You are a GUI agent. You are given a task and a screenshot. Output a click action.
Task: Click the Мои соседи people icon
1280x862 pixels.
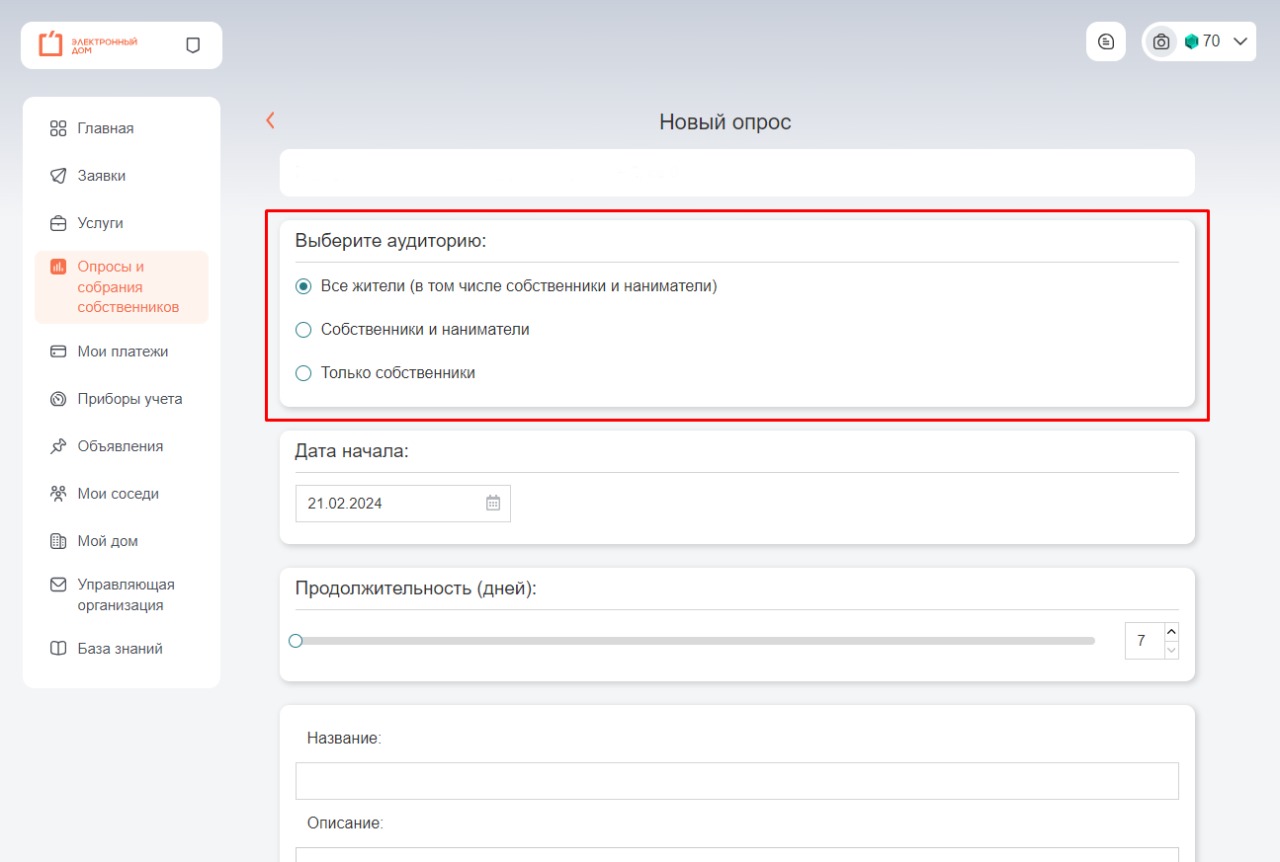pos(58,494)
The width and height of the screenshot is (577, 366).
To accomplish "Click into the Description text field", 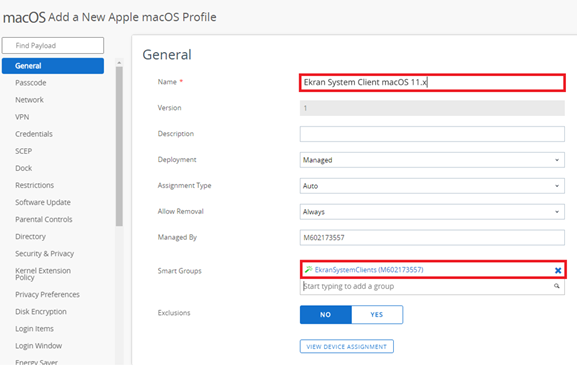I will 432,134.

• What you have to do: Could you please write out exactly the lines from the start of the entries above through the line that holds "The width and", both included, with no pictures?

• Result:
You are a GUI agent. You are given a task and a screenshot. Output a click action.
Task: Click the Мои соседи people icon
1280x862 pixels.
pos(58,494)
The width and height of the screenshot is (577, 366).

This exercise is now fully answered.